Infrastructure Owners Best Left Alone

Regulators are the same as marriage counsellors. They cannot create anything positive – only facilitate others doing it for themselves. Relying on them is a sure sign of failure.

Such realisations are sorely lacking in the current debate over solutions for Telstra and other infrastructure dilemmas. There is confusion over what the Australian Competition and Consumer Commission and others can really do for us. The starting point for resolving this conflict is an acceptance that regulation is actually at odds with the policy framework that has delivered Australia so much.

At the heart of our economic success is the notion that a third party – whether a crusty old apparatchik or a slick ex-banker – cannot adequately appreciate the intimate dimensions of the relationship between a buyer and seller. Governments have removed restrictions on business because they accepted that attempting to second-guess the forces that optimise our flow of resources, is a losing strategy.

In spite of this, we continue to deny the inherent tension between our favoured free market philosophy and mandated access to infrastructure.

The Hilmer Committee that laid down so much of the foundation for competition policy in the early 1990s said: “The efficient operation of a market economy relies on the general freedom of an owner of property and/or supplier of services to choose when and with whom to conduct business dealings and on what terms and conditions.”

And it added: “This is an important and fundamental principle based on notions of private property and freedom to contract, and one not to be disturbed lightly”.

Good intentions aside, the reality is regulation of infrastructure cannot avoid disturbing this core tenet. In fact, the very theory upon which it’s based deems regulation an unavoidable cost.

Of course this doesn’t mean it has no role to play. Regulation may make sense if its costs are less than the inefficiencies associated with natural monopolies – most notably over pricing, “gold-plating” and restricted supply. Problems arise when we forget this and help with commercial nuptials becomes institutionalised.

Regulation has created a positive image for itself. Instead of considering if it’s less detrimental than other flawed options, key players have convinced the public that infrastructure regulation is in some way innately beneficial.

Such a misconception has so far eluded our day-to-day legislative and policy processes. This has come about because the architects of the regulatory regime shied from declaring the truth. They didn’t want to give publicly owned, inefficient infrastructure owners an opportunity to avoid much-needed reform by arguing the problematic point: when do the costs of regulation exceed those of wayward monopolies?

The latent liability with this approach is that it encourages us to see regulation as promoting efficiency when it can’t. None of the prosperity created in Australia during its two decades of economic reform is due to regulators. They may have played a role in distributing such wealth, but they did not generate anything in a fundamental sense.
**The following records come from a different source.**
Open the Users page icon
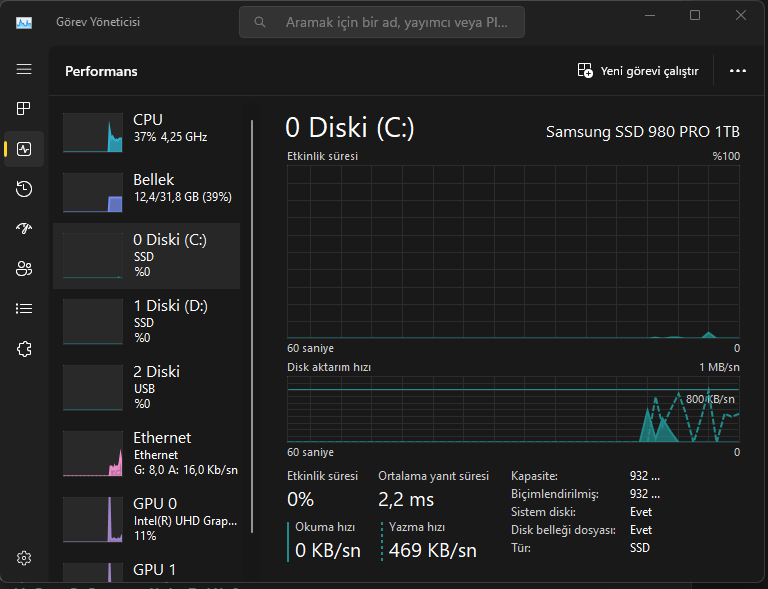This screenshot has height=589, width=768. pos(24,269)
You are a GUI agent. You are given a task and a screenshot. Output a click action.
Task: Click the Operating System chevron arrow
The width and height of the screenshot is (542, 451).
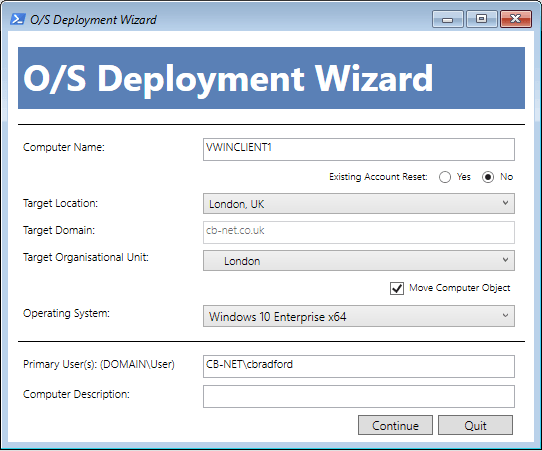tap(505, 315)

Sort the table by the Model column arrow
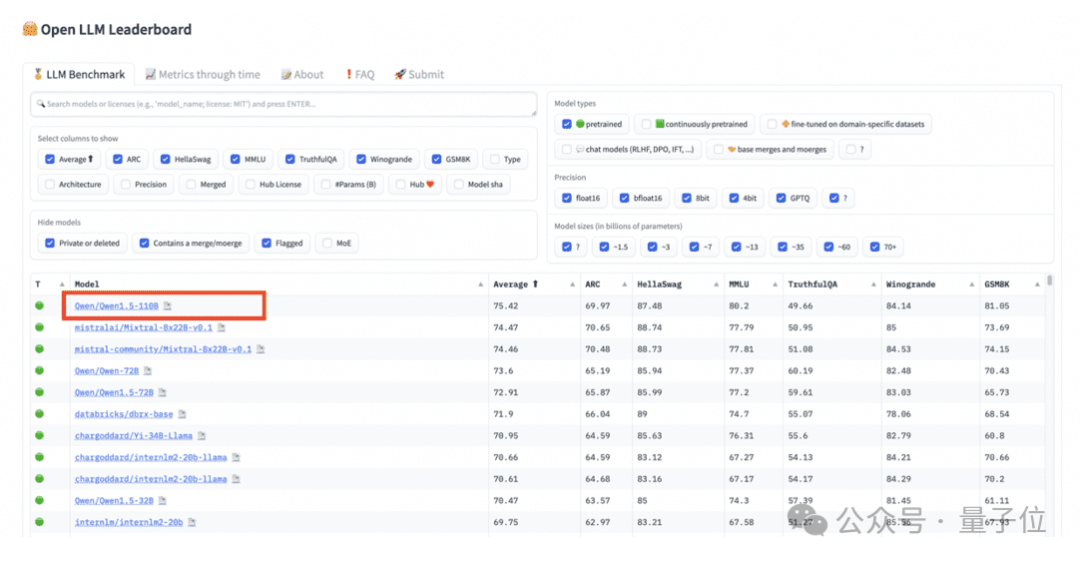tap(480, 285)
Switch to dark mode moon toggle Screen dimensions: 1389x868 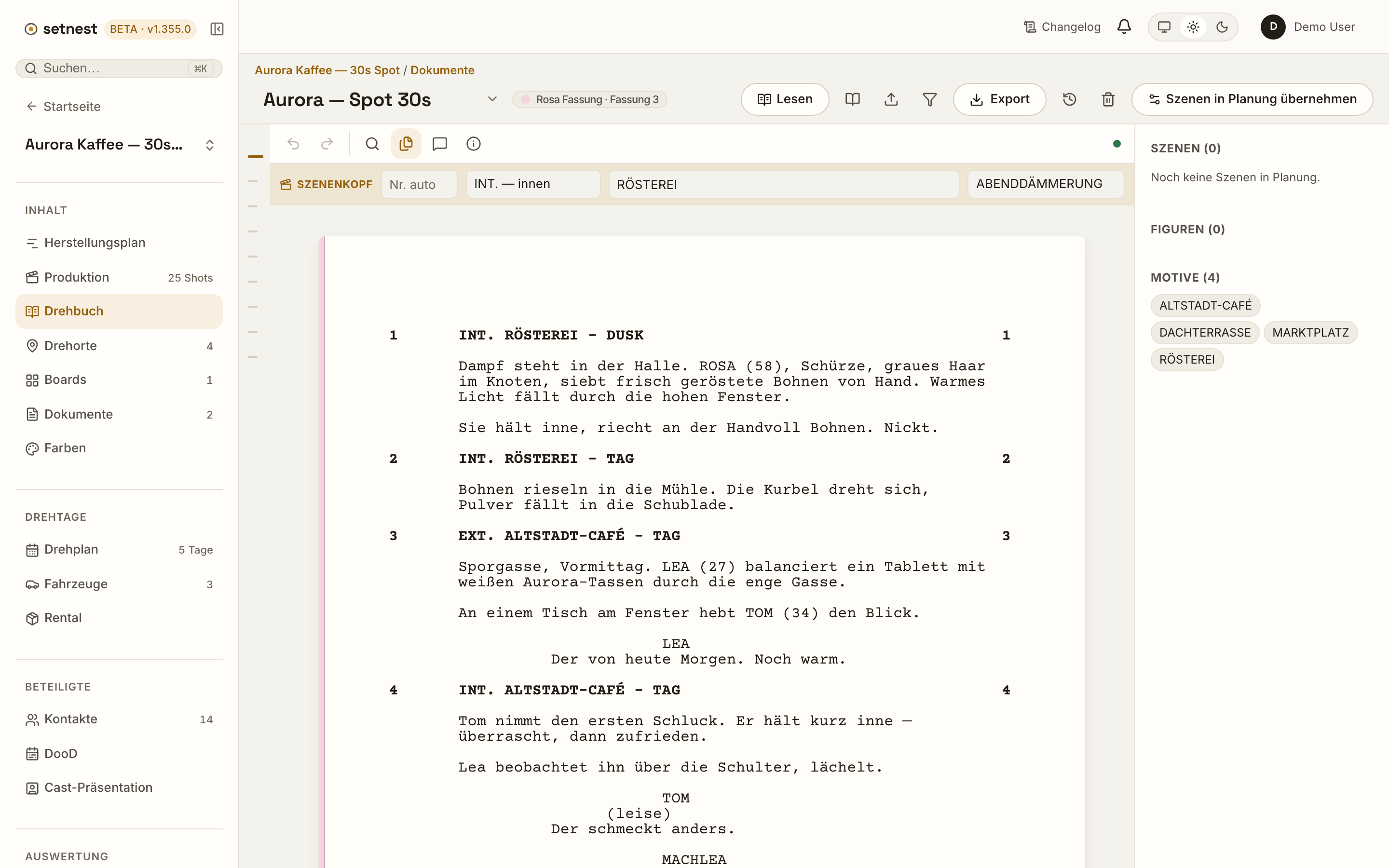1222,27
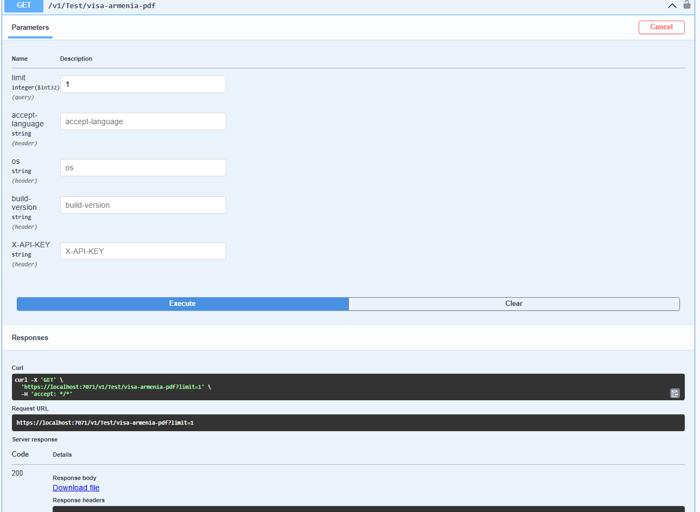Click the 200 response code

tap(17, 473)
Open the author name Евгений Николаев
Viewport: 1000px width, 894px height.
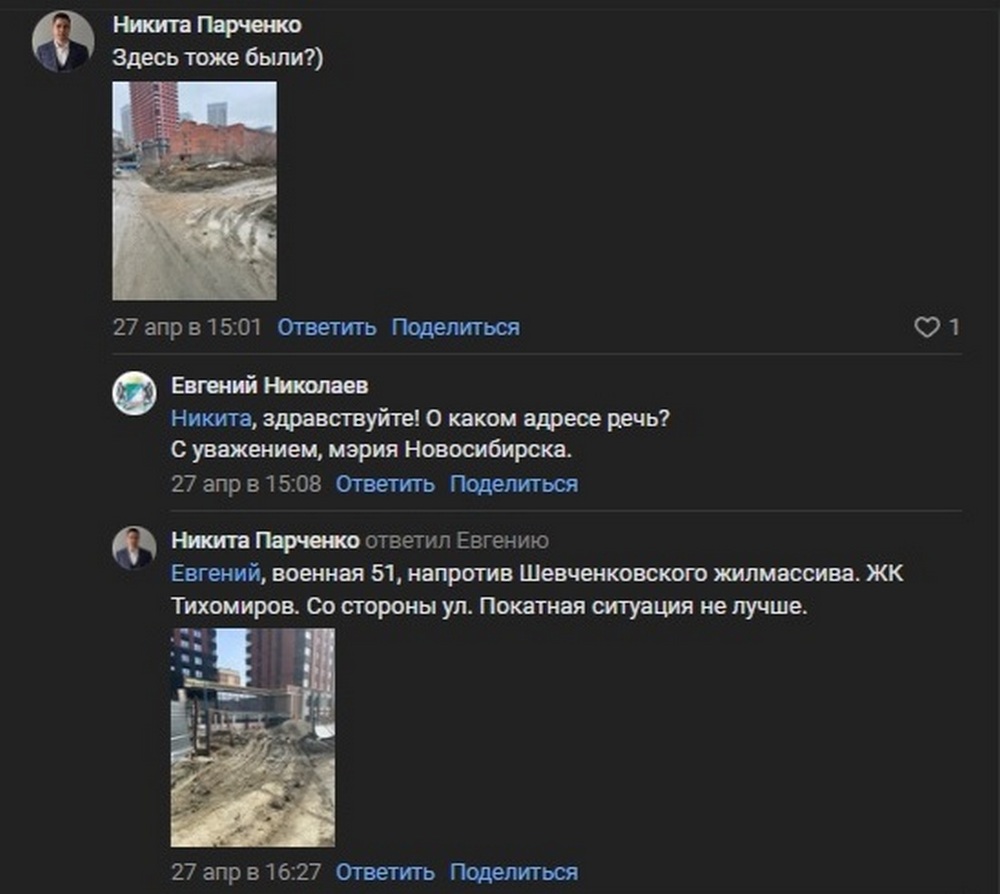270,385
This subtle distinction has been gradually buried beneath the propaganda and politics that are now endemic to infrastructure.

Consistent with the free market theory, the Federal Government doesn’t want to impose new controls on Telstra for fear they will limit its ability to invest and innovate. The Nationals are ridiculed for their quixotic alternatives. What Minister Nick Minchin, Treasury and others fail to see, however, is that it was ardent reformers who engendered the naïve belief that all our economic needs can be met through enforced transparency and an ever-growing regulatory presence.

Meanwhile, the ACCC claims record investment in energy infrastructure and broadband take-up equates to success. This is part of the trap. As seen with the Dalrymple Bay coal terminal debacle, regulators who forget their limitations only end up poisoning relationships and delaying needed investment. They can’t make things happen. The question ACCC Chairman Graeme Samuel should be asking himself is what opportunities have been lost because of his interventions and how such costs stack up against the downsides of having unregulated infrastructure.

Australia needs a dispassionate debate over infrastructure. This process must begin with an objective account of what regulation can and cannot really achieve.

ENDS

© 2005 Mark Christensen

This article appeared in The Australian Financial Review on 13 April 2005, under the title “Infrastructure Owners Best Left Alone”.